**WHAT YOU SHOULD DO**
Below are some records; quote exactly the lines from the one that contains "is (445, 790)." through the one that contains "Given: Toggle the", inclusive, and no others.

** Opening EXCERPTED DATA block **

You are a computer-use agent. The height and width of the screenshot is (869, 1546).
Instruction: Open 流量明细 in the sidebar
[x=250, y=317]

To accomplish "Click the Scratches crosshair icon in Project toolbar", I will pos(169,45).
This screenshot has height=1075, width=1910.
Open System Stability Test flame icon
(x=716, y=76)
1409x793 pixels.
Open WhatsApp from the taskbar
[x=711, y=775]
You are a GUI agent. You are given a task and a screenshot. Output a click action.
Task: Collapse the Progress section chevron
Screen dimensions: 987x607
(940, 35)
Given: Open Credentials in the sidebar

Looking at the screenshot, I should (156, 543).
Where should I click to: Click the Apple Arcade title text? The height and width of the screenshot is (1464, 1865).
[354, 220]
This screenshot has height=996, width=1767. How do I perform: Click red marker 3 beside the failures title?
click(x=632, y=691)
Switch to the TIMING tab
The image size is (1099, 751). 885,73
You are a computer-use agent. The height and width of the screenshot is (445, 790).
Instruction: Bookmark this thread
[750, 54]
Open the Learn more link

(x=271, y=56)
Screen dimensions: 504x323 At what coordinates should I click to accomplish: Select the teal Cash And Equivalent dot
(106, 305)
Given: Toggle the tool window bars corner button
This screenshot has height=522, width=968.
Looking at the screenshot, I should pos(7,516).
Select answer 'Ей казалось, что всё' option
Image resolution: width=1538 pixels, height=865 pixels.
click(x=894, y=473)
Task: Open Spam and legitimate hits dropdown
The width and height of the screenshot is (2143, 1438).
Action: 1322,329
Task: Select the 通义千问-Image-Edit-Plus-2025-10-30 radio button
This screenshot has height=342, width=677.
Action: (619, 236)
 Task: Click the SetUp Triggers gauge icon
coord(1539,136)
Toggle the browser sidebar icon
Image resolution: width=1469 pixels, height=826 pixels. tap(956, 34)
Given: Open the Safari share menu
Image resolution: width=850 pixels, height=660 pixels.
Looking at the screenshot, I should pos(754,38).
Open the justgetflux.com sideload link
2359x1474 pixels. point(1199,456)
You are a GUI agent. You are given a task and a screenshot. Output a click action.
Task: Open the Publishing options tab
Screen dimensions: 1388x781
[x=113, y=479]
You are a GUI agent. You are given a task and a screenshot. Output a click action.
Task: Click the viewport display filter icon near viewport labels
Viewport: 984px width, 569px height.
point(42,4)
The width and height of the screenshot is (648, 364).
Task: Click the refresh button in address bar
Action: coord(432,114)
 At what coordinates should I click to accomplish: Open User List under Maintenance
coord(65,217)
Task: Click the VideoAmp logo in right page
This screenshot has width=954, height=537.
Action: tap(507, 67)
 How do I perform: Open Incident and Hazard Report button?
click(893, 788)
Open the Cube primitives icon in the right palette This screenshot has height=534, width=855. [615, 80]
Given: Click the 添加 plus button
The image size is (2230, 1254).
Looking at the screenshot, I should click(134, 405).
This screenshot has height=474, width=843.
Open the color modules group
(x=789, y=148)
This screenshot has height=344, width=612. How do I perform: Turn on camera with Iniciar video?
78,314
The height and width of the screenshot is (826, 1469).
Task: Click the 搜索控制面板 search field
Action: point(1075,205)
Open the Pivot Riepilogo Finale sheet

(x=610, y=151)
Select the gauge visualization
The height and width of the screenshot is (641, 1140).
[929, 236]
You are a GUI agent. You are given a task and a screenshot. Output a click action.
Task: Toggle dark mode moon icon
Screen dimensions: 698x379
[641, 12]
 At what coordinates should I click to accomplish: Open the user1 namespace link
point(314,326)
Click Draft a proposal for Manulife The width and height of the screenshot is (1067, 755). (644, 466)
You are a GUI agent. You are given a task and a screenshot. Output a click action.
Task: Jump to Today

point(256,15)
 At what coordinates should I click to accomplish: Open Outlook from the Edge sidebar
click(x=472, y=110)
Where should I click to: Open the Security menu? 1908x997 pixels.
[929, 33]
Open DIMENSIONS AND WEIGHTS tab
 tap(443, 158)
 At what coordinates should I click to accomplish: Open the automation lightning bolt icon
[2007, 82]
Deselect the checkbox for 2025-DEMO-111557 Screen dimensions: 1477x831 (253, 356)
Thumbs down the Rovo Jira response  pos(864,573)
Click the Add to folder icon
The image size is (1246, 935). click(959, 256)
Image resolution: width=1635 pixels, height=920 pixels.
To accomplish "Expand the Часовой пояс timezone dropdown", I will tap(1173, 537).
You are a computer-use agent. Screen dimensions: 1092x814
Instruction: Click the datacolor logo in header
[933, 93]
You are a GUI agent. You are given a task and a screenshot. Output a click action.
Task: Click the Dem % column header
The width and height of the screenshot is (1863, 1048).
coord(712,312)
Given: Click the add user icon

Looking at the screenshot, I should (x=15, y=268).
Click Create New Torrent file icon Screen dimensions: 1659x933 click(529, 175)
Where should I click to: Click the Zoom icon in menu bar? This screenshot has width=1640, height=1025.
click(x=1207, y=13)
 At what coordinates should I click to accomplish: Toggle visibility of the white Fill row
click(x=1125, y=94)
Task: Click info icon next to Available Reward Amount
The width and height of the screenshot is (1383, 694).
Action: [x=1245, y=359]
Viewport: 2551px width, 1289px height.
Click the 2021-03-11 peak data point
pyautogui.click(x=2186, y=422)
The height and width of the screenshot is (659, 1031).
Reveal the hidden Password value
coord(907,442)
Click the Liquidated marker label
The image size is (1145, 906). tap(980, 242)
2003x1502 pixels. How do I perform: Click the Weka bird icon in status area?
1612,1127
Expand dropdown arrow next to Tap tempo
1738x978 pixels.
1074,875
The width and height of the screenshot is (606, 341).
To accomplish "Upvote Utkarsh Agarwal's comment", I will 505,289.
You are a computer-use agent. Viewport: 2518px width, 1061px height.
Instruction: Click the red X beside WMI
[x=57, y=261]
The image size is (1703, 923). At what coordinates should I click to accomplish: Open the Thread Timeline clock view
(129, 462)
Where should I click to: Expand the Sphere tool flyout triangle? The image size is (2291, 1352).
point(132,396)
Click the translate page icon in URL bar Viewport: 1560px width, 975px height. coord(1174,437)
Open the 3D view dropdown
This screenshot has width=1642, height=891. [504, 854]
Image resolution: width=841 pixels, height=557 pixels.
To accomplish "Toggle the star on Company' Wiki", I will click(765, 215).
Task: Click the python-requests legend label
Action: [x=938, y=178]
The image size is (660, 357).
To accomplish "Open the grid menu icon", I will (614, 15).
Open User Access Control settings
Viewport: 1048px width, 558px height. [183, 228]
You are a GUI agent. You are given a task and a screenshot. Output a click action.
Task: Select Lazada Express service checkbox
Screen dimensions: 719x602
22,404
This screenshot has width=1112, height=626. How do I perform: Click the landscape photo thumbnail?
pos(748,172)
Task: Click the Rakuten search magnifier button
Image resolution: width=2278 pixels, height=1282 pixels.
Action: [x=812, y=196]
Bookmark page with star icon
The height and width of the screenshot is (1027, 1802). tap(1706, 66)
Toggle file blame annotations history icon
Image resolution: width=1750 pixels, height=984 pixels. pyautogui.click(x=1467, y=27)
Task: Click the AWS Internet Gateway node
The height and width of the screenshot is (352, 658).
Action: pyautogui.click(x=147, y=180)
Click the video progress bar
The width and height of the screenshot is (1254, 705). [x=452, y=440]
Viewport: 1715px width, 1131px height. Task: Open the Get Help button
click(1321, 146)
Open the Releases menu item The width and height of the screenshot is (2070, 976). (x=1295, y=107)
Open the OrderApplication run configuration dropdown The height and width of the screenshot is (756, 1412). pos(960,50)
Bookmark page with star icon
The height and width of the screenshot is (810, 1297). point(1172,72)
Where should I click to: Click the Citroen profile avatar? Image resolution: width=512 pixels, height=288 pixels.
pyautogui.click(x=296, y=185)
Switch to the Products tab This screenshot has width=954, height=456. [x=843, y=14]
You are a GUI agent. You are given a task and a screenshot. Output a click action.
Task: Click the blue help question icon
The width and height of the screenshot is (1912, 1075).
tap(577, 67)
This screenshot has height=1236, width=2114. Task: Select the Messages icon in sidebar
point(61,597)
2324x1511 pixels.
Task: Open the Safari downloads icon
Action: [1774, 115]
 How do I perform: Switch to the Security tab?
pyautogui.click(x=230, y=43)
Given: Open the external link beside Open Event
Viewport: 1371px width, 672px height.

** Closing EXCERPTED DATA block **

**WRITTEN ANSWER**
You are a computer-use agent. The height and width of the screenshot is (445, 790).
Instruction: Bookmark this thread
[750, 54]
Open the Learn more link

(x=271, y=56)
Screen dimensions: 504x323 At what coordinates should I click to accomplish: Select the teal Cash And Equivalent dot
(106, 305)
Given: Toggle the tool window bars corner button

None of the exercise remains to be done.